The Real Da Dong: Beijing’s Roast Duck Maestro Branches Out

The name Da Dong might be synonymous with roast duck, but Da Dong is a man. A giant of a man at 193cm tall, hence the nickname da (“big”). Dong Zhenxiang is also widely regarded as one of China’s greatest chefs, with a vast repertoire of internationally influenced dishes that stretches far beyond Beijing kaoya.

“Understanding Chinese food is much more difficult than understanding Western food,” Da Dong assures me as we slurp cappuccinos in a white-upholstered private room at his Jinbao Place restaurant. Well, he should know. The Beijing-born chef has traveled far and wide in pursuit of what his menu proclaims as his “artistic conception of Chinese cuisine,” drawing upon diverse influences, from Sichuanese peasant dishes to the molecular cooking masterminded by French chemist Hervé This.

“I’m a Chinese chef, so my philosophy is to always focus on Chinese food,” he says, “but I draw upon other places and peoples, ingredients and techniques to make my food great.” Indeed, Shandong, Cantonese, Sichuan, Huaiyang and even classic French cooking are all part of the chef’s repertoire in a food career that’s spanned 30 years. The only son among nine children, Da Dong became a chef on the advice of his father, who told him, “With that job, you’ll never go hungry.” He wasn’t wrong. An estimated 800 ducks are roasted daily at Da Dong’s trio of restaurants. The branch we’re sitting in can handle 400 covers at a time and employs around 300 staff.

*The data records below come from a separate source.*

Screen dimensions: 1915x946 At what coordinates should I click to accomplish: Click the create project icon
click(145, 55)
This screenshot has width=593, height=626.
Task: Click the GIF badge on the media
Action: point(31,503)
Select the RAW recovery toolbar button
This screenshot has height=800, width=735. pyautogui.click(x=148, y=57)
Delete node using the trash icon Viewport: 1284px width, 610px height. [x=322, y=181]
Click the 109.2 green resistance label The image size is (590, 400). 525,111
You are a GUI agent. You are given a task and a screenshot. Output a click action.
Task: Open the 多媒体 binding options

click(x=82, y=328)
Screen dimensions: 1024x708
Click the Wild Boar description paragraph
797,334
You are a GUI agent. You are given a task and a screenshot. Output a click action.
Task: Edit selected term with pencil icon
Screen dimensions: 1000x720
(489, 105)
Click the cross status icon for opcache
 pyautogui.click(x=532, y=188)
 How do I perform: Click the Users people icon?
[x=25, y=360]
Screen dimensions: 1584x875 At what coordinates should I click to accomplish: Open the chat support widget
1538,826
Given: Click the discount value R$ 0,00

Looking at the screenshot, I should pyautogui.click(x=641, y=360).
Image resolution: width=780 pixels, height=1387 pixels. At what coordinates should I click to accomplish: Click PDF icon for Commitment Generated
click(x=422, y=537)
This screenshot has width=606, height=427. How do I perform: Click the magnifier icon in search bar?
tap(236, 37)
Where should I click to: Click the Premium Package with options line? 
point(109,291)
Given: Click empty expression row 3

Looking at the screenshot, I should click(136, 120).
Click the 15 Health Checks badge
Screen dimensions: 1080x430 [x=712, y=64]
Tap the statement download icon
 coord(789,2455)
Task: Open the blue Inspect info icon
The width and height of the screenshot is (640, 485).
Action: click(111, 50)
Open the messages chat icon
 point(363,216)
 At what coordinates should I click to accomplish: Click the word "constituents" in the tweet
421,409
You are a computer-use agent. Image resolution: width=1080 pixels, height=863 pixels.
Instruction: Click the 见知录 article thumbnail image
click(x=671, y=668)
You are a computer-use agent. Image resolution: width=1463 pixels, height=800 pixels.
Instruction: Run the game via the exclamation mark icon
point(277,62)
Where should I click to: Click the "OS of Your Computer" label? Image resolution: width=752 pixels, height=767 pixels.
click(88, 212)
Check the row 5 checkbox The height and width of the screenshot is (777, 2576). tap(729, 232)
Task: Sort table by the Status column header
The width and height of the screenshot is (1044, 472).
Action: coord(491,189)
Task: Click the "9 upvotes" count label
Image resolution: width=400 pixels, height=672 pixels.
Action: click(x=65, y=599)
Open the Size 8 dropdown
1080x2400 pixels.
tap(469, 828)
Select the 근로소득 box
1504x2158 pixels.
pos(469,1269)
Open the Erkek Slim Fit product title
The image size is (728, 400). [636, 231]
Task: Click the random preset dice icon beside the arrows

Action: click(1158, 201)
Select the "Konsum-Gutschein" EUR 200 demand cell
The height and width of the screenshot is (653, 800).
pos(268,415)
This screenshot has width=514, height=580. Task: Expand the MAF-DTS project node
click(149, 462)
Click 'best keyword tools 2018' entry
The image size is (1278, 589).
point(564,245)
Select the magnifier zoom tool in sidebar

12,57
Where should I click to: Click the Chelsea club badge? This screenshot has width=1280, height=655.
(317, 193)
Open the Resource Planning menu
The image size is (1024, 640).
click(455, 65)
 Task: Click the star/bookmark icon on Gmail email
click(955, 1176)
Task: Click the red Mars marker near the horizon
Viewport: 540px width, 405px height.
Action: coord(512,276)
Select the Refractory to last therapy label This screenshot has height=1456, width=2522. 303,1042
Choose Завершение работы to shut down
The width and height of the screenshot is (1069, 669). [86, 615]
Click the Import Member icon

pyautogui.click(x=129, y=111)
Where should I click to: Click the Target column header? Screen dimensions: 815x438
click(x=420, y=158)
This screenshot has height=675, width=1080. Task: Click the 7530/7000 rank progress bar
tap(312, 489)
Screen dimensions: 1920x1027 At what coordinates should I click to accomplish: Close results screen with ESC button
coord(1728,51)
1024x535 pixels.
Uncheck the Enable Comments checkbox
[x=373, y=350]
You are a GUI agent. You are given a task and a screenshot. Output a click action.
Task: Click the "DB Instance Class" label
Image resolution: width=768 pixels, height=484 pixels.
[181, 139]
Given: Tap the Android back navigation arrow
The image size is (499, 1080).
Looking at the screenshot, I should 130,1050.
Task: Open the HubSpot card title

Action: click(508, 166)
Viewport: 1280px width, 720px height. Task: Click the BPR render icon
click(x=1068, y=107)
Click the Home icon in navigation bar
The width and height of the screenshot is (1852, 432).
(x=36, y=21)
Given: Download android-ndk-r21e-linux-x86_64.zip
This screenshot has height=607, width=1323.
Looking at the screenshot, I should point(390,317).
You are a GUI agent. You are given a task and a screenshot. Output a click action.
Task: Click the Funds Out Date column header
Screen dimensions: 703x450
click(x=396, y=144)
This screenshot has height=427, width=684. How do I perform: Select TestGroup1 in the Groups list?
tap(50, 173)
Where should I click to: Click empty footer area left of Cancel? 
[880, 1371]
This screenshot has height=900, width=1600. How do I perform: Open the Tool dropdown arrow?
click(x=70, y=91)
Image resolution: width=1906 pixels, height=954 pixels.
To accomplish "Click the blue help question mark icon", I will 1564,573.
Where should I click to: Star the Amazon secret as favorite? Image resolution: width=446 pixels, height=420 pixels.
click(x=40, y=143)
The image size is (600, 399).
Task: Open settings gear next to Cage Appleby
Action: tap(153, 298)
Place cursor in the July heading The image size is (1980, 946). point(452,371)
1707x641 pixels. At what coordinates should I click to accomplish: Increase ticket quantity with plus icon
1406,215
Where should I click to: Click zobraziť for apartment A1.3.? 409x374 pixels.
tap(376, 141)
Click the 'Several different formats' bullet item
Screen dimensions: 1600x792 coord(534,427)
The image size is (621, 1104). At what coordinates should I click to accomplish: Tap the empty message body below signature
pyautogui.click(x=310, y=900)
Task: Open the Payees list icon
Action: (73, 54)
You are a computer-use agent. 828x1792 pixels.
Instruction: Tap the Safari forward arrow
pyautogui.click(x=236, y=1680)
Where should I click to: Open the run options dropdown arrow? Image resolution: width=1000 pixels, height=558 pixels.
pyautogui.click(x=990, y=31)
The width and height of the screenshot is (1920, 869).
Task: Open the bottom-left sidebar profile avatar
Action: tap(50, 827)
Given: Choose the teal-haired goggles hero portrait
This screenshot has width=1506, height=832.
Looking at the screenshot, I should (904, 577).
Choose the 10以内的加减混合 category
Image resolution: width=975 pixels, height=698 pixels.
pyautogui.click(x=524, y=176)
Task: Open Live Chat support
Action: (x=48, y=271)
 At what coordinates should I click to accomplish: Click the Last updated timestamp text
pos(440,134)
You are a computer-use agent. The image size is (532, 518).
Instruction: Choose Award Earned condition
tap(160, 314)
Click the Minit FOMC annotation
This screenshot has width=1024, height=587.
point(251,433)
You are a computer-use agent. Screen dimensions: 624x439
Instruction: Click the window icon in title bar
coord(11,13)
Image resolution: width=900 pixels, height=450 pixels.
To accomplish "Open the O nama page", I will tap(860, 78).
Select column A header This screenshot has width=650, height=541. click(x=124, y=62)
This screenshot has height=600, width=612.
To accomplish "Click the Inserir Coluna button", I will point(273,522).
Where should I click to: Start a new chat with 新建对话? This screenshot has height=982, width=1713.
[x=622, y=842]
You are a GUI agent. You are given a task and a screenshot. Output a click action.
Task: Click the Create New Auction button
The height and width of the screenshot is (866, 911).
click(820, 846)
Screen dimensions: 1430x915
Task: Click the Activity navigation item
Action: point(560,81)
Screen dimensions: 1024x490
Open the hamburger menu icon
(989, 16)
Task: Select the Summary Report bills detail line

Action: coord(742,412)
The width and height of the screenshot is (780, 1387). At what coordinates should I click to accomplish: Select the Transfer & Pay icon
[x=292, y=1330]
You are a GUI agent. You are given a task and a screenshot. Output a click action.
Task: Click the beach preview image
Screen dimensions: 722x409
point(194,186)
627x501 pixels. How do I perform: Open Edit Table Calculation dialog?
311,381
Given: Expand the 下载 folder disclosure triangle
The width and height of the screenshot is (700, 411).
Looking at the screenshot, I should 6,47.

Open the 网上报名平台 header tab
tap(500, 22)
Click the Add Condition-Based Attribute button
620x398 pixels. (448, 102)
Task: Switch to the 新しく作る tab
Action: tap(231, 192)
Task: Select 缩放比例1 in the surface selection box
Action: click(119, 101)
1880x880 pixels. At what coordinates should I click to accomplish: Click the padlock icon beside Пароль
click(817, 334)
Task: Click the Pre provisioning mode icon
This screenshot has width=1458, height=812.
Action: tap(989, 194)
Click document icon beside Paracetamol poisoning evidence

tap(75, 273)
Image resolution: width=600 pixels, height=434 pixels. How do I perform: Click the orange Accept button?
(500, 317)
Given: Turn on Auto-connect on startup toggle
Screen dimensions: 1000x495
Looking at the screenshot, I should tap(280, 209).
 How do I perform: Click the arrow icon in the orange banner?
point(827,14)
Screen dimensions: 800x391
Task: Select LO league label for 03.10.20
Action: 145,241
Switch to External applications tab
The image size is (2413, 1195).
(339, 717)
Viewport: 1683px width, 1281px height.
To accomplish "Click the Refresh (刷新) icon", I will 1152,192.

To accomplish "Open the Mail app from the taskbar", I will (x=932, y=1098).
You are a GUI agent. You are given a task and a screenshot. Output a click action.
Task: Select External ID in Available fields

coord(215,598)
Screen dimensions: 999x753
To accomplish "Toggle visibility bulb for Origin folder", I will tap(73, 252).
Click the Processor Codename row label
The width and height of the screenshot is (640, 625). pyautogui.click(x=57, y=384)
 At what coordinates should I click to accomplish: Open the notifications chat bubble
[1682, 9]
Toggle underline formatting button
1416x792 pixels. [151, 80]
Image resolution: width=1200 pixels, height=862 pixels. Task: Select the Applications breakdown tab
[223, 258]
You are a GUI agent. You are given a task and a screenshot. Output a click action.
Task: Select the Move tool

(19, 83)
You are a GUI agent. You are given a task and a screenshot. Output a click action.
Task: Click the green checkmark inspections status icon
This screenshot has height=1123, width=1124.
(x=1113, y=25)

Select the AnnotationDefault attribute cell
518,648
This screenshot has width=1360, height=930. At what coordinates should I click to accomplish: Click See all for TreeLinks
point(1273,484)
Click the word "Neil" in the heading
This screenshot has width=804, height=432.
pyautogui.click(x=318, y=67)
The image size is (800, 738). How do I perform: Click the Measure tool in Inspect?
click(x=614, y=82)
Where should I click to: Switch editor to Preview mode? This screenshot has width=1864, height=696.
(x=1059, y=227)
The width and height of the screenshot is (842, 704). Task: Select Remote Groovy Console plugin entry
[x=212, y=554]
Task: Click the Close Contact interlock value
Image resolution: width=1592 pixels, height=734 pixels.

Perhaps more astonishingly, the famously tome-like menu boasts over 200 dishes, which begs the question: How can his chefs maintain the quality and consistency of a Western restaurant that has a menu one-tenth of the size? “Many European chefs visit our restaurant and cannot believe the scale of our kitchen,” Da Dong replies, impassively. “That’s why we’re the best – we can do many dishes well, not just a few.”

A bold claim, sure, but one backed by scores of awards that literally wallpaper the restaurant’s reception. One seemingly inconsequential plaque simply says “12th Place.” It was awarded last year by the Miele Guide – a new, Asia-wide restaurant survey compiled by votes from 100,000 diners across the continent. Most of the other top 20 Miele winners have celebrity-chef backed kitchens (three restaurants belong to French legend and culinary super-brand Joel Robuchon). In fact, Da Dong stands out for being perhaps the least “international” of the group. But would Da Dong deserve any Michelin stars if – or, more likely, when – the French guidebook covers mainland China? “Michelin is a bible of Western-style dishes. If it comes here, the inspectors should be experts in Chinese food and culture in order to judge,” Da Dong answers, a shade defensively. “Everybody knows you can’t judge a nationality and say which is better or which is worse, and the same applies to food.” I’m not so sure about that. I do, after all, come from the country that invented custard powder.

Da Dong has a tendency to flit between philosophical insight and cliché as he speaks, but that doesn’t stop me hanging on each softly spoken word. “Food is like language. You feel comfortable when you speak your mother tongue.” He elaborates with an example. “The sea cucumber is not easy for foreigners to accept, just like a bloody steak is problematic for the Chinese.” I second that. Especially as, moments later, I’m looking down at a sea cucumber on my plate.

“When you’re tasting it, please imagine it as caviar, truffles and the best steak in the world rolled into one,” Da Dong told me before he headed off to his next appointment, leaving me in the hands of his all-girl PR entourage. They tell me it’s the best: a thorny sea cucumber from Kato in Japan, dried and then rehydrated for several days, and finally cooked and served with braised spring onion and a zingy lemon sorbet. The first mouthful of spiky, viscous otherness slips and slides on the tongue – it’s satiny and spongy in equal measure with a lingering richness. Frankly, it’s delicious.

A seemingly unending procession of dishes follows: sea urchin sashimi dressed with lime; sliced geoduck clam served inside a globe of ice; a crystal-clear, intensely flavored soup of pricey matsutake mushrooms; a raw wafer of Kobe beef blowtorched tableside to a medium rare. As soon as I’m done with one course, another instantaneously appears. I’m starting to understand what an Aquitaine goose must go through in the noble pursuit of foie gras.

Not everything comes off. Despite sounding a clever dish on paper, noodles made from lobster meat are overawed by a cloyingly sweet zhajiang mian-style sauce. But my breathless banquet is unquestionably Chinese. Ingredients are largely local. Service is neat and tidy with absolutely no waiting on ceremony. And the food, Zen-like in its presentation, is at worst accomplished and at best, divine.

On this evidence, Da Dong really does come across as the quintessential modern Chinese restaurant. Not afraid to imitate or borrow, it prides itself on quantity as much as quality, and boasts a good deal of both. Whatever the Michelin man may think, the nightly queues here speak for themselves. And we didn’t even have the duck.